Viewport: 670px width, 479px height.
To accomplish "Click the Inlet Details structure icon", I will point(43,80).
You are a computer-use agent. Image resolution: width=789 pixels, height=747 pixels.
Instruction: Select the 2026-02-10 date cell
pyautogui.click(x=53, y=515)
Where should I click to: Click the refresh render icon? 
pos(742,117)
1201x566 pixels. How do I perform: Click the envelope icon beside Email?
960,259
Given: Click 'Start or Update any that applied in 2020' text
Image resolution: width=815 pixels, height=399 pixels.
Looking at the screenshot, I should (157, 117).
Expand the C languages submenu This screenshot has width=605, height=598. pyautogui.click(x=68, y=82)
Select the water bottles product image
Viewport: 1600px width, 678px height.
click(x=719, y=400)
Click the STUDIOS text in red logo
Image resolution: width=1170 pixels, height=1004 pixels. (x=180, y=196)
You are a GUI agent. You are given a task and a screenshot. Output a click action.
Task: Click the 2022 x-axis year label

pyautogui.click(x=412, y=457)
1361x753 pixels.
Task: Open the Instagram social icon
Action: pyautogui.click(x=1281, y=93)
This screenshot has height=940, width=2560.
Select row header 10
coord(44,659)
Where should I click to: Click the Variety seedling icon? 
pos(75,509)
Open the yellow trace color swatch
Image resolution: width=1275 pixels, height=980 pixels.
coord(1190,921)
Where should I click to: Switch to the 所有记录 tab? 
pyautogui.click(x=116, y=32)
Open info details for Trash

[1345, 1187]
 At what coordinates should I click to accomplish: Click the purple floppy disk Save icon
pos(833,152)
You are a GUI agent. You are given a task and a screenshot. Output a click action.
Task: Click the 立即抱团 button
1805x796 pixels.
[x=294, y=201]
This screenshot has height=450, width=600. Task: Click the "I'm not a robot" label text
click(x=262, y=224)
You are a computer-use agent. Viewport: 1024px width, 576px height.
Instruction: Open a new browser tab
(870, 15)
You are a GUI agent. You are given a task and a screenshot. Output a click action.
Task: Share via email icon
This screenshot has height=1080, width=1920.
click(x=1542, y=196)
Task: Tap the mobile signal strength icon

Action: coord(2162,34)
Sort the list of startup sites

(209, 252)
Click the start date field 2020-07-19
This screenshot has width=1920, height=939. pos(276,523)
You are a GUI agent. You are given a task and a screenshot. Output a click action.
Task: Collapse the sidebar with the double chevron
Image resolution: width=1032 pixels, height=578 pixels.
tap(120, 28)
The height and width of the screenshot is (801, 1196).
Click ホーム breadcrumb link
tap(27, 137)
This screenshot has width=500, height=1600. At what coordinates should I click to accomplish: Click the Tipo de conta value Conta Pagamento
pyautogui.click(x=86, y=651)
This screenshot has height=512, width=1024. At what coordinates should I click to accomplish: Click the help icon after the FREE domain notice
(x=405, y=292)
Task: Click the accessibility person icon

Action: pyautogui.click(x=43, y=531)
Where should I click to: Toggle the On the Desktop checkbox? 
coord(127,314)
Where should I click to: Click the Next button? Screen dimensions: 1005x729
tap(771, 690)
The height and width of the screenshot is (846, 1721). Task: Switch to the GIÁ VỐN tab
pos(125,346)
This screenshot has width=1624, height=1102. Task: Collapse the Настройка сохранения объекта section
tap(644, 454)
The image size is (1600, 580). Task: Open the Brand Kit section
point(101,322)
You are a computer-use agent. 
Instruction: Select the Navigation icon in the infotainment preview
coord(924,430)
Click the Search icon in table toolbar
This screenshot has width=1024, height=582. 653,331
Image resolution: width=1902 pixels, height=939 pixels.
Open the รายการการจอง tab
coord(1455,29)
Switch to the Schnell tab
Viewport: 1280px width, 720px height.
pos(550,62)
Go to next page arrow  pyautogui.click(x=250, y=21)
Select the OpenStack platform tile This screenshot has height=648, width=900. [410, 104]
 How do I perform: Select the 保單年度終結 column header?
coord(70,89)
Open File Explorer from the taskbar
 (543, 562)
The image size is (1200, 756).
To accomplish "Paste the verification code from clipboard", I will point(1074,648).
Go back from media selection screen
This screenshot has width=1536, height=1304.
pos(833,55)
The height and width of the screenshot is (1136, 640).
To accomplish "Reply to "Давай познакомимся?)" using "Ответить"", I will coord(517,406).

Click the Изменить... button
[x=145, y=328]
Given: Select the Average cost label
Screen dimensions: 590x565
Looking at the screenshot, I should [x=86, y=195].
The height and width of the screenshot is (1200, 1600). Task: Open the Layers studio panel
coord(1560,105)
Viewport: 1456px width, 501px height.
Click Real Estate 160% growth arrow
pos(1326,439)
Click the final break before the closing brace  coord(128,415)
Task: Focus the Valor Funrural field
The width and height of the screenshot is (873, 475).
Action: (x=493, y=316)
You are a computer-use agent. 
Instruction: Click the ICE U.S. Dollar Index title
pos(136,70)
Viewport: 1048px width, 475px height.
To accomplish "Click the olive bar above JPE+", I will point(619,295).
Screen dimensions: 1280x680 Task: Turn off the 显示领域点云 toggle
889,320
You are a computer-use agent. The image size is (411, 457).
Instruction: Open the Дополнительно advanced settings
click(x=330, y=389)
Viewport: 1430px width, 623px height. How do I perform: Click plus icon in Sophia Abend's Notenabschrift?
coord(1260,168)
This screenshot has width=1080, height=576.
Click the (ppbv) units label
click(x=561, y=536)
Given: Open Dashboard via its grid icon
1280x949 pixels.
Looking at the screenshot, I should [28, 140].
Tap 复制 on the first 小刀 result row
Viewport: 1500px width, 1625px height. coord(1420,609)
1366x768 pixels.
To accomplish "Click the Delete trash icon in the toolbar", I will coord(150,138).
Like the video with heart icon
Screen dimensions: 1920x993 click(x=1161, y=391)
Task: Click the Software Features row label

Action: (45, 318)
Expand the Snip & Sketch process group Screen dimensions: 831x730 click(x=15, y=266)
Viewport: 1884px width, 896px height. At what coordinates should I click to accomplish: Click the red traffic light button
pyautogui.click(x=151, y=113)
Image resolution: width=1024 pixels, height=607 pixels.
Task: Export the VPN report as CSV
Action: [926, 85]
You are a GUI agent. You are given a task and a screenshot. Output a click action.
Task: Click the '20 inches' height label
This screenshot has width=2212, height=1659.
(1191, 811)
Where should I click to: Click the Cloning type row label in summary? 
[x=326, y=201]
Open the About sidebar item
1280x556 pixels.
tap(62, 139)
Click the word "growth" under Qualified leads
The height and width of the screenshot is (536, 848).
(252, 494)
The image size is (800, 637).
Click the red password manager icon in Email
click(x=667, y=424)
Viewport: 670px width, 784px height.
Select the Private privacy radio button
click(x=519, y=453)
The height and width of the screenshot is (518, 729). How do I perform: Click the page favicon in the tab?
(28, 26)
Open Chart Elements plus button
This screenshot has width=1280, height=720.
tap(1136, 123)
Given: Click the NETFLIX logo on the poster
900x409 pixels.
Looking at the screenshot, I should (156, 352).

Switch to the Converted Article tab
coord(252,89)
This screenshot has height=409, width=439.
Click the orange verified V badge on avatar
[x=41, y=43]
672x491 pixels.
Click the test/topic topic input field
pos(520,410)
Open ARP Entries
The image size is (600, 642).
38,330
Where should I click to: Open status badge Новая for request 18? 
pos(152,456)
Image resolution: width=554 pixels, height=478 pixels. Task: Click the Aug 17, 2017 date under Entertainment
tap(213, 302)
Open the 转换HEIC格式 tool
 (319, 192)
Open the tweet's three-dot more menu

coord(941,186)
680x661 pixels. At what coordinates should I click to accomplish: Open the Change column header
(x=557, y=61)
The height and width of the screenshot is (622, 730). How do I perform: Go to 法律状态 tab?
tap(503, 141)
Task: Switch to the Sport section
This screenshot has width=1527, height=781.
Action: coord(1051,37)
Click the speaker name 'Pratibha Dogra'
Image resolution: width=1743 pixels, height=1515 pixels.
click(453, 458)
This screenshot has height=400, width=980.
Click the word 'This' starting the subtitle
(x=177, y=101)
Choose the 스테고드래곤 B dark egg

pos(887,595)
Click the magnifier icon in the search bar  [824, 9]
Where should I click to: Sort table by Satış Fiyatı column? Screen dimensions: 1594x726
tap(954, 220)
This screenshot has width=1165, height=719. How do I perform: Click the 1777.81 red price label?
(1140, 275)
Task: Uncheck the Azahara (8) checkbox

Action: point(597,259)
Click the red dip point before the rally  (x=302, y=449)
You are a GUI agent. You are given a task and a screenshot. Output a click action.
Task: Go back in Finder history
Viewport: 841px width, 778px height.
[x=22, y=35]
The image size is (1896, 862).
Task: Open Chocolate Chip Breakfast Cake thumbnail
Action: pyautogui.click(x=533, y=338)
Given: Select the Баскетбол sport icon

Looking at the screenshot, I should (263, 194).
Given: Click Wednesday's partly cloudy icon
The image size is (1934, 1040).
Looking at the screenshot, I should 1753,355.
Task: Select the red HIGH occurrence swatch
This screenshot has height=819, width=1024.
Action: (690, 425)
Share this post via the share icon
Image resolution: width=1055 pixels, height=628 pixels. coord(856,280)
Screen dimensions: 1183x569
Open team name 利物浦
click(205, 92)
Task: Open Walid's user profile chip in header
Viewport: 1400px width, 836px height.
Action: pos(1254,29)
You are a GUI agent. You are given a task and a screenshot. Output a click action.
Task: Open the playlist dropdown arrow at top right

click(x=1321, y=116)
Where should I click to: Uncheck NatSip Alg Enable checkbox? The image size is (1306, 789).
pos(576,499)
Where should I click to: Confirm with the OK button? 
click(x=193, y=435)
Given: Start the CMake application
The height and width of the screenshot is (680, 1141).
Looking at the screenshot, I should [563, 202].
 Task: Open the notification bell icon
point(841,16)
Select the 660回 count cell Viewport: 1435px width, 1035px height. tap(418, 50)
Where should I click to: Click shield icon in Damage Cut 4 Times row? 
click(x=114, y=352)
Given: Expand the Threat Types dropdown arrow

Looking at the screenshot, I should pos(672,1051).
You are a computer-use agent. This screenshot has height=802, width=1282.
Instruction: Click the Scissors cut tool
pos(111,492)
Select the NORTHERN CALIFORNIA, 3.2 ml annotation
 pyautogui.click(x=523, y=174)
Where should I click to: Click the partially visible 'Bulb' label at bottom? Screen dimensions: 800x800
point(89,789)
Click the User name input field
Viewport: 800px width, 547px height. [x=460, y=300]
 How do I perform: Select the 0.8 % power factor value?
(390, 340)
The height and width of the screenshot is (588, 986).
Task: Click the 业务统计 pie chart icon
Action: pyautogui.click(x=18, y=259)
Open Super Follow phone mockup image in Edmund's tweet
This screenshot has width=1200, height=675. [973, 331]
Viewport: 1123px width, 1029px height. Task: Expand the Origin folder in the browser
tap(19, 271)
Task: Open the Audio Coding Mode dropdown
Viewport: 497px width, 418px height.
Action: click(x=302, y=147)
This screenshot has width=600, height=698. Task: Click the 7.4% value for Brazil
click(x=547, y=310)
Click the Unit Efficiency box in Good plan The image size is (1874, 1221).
:::::
## YOUR TASK
Using the records above, set down exactly the lines from the one with "Where should I click to: Click the Cloning" through the one with "Viewport: 670px width, 784px height.", inclusive, and nothing more.

## RESULT BELOW
Where should I click to: Click the Cloning type row label in summary? 
[x=326, y=201]
Open the About sidebar item
1280x556 pixels.
tap(62, 139)
Click the word "growth" under Qualified leads
The height and width of the screenshot is (536, 848).
(252, 494)
The image size is (800, 637).
Click the red password manager icon in Email
click(x=667, y=424)
Viewport: 670px width, 784px height.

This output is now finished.